Inspired by Hunter S. Thompson's "gonzo journalism," Adam's unusual skill set combined with adrenaline junkie tendencies enabled him to kick off his literary career penning high octane participatory articles for hip men’s lifestyle publications. Before long, when editors had a wild story idea that could get a journalist maimed or killed, Adam was the go-to guy. Somehow he always came back, alive and intact—with the story!
These participatory adventures resulted in Adam being shot, stabbed, tazed, stun-gunned, maced, sapped, brass knuckled, pepper-sprayed, arm-barred, knee-barred, wedgied, full-nelsoned, bitch-slapped, choked out, knocked out, body-slammed, roundhouse-kicked, and water-boarded long before "enhanced interrogation" was a household term.
Adam has dived for pirate treasure in the Caribbean; dug for ancient artifacts in Europe; hunted for poachers in Africa; played poker with cartel kingpins in Juarez; thrown dice with Mafia enforcers in Brooklyn; scouted for UFOs in the Sonora Desert; raced in both the Baja 1000 and The Gumball Rally; swam with great white sharks sans cage; jumped out of a plane sans parachute; cave-dived sans sanity and, courtesy of a secondary degree in Cryptozoology, taken part in Sasquatch safaris and other “crypto-quests” around the world.
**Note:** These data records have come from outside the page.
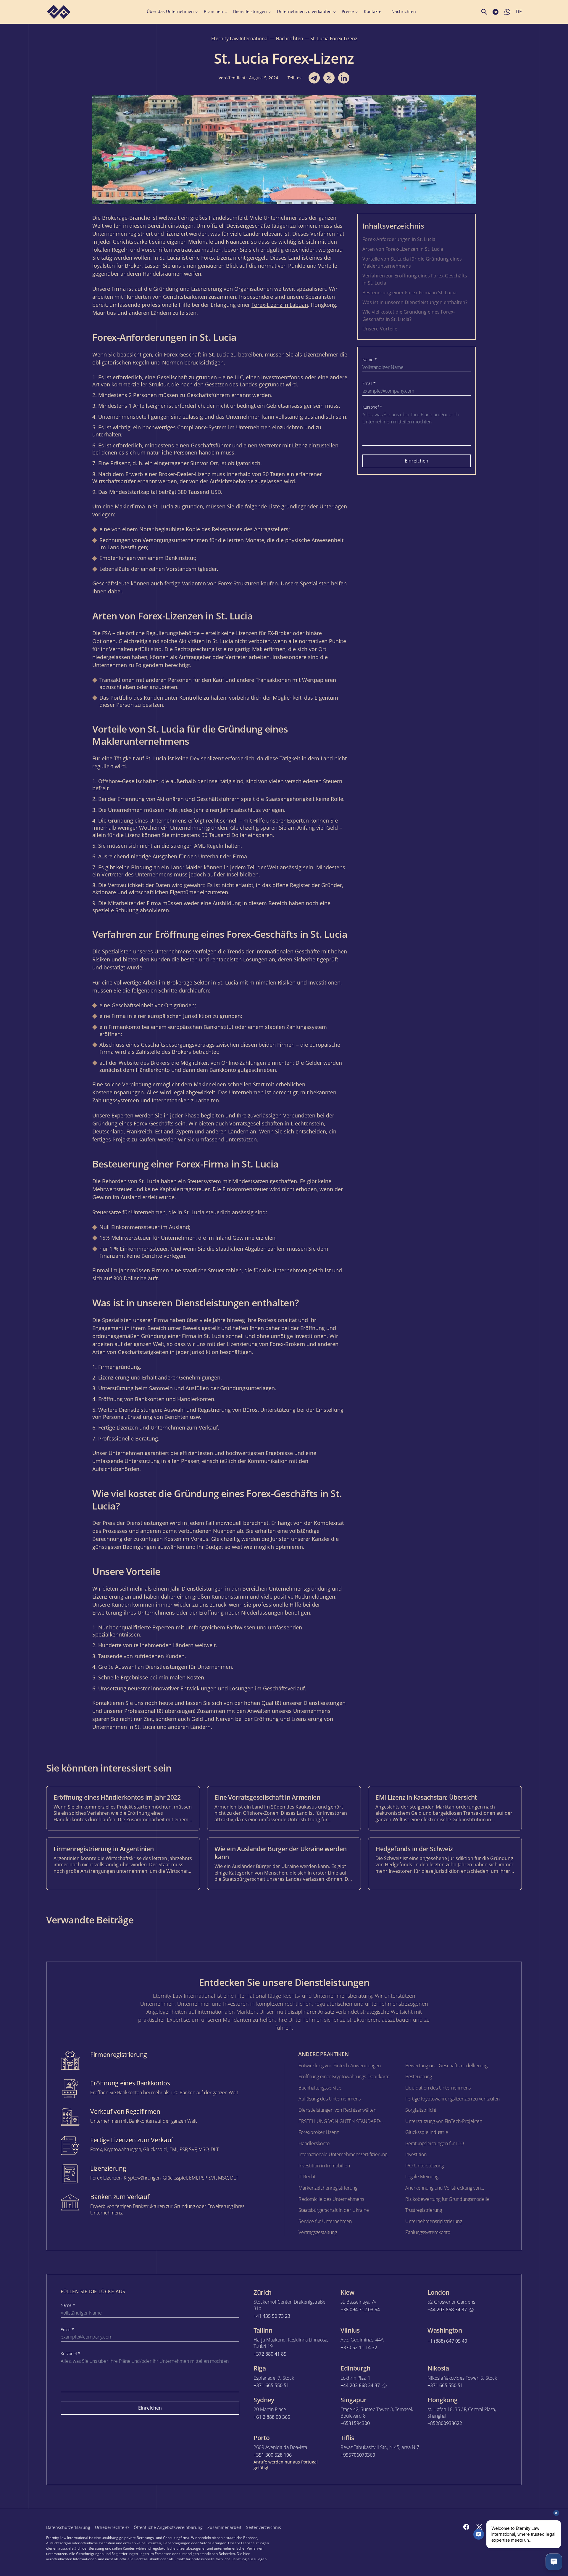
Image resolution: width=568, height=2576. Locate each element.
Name (369, 359)
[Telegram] (492, 2526)
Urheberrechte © (112, 2527)
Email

Prior to slinging words, Adam slung cocktails and his mixology adventures yielded six published titles from Surrey Books. Five are illustrated by renowned “kitsch culture” artist, Shag, the most notable being Tiki Drinks.
An experienced poker player, Adam spent years writing for Bluff and Bluff Europe, and has authored two poker books: Pick Up Your Poker Game (Turner Publishing) and Cracked Aces: The Wildest, Craziest, Most Unbelievable TRUE Poker Stories (Motivational Press).
Ayre Force, a graphic novel created as a marketing tool for multimedia mogul Calvin Ayre, featuring artwork by acclaimed illustrator Shawn Martinbrough, was among the hits of the 2008 New York Comic-Con.
Nothing Runs, published by Veloce Press UK, chronicles Adam’s obsession with high-performance automobiles, as well as his hilarious misadventures in the classic & exotic car biz.
The Pirate Handbook: A Rogue’s Guide to Pillage, Plunder, Chaos & Conquest, published by Chronicle Books, was ghostwritten with serial entrepreneur Pat Croce, owner of the St. Augustine Pirate & Treasure Museum.